Work instructions: Where in the data below does the word "computer" appear? Copy each line that holds it.

Material for this exercise:

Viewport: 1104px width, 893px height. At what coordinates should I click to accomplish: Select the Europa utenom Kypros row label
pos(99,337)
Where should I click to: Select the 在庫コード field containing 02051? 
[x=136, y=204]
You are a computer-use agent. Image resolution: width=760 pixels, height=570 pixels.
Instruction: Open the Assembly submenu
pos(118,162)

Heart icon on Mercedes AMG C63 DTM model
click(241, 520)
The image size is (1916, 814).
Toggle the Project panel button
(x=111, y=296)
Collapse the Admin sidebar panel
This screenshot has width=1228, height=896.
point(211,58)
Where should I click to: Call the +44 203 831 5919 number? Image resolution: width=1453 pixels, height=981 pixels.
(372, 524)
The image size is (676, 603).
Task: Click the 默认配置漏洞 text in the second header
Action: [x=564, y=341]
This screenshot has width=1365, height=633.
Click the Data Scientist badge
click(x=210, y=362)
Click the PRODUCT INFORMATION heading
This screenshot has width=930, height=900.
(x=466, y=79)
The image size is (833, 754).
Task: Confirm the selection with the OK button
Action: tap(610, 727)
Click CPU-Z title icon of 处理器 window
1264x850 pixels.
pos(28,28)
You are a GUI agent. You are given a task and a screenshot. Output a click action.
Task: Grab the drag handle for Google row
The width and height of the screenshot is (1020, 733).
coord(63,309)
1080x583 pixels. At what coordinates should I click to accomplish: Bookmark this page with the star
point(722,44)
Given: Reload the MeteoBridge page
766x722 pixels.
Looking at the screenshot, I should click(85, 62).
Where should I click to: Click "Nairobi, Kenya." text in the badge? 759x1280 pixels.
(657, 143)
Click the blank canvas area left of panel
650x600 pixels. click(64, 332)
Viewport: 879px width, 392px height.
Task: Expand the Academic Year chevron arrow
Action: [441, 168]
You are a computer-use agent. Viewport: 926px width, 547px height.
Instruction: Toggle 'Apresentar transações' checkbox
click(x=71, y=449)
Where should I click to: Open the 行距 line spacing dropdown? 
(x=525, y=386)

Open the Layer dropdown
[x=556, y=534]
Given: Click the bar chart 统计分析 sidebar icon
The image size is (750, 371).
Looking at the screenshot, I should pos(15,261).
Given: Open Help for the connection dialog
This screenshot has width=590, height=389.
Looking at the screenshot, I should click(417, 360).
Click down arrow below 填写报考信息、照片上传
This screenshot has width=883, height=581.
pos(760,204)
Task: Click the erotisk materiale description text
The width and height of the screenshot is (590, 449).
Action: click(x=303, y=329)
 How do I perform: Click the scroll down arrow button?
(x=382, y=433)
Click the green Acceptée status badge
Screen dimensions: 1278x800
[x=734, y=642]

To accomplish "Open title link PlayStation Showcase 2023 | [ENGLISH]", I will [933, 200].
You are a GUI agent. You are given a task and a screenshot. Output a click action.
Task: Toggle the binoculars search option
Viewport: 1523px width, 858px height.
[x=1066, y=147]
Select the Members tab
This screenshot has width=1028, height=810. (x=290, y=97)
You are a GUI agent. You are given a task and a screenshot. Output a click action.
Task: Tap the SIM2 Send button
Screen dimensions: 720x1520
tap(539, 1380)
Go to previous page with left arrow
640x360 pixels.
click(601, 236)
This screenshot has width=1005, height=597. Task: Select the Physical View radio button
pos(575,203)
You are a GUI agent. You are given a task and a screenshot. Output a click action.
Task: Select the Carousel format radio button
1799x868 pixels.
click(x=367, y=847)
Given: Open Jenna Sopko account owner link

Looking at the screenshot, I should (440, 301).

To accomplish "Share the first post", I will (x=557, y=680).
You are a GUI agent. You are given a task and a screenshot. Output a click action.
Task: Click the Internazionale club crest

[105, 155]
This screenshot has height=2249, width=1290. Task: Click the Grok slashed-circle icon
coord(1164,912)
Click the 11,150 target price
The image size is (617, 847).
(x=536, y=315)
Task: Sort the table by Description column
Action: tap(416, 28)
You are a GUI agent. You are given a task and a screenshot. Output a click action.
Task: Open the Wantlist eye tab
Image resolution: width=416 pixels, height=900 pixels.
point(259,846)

Answer to the exercise:
You are a computer-use agent. Image resolution: width=760 pixels, height=570 pixels.
You are a computer-use agent. Viewport: 926px width, 547px height.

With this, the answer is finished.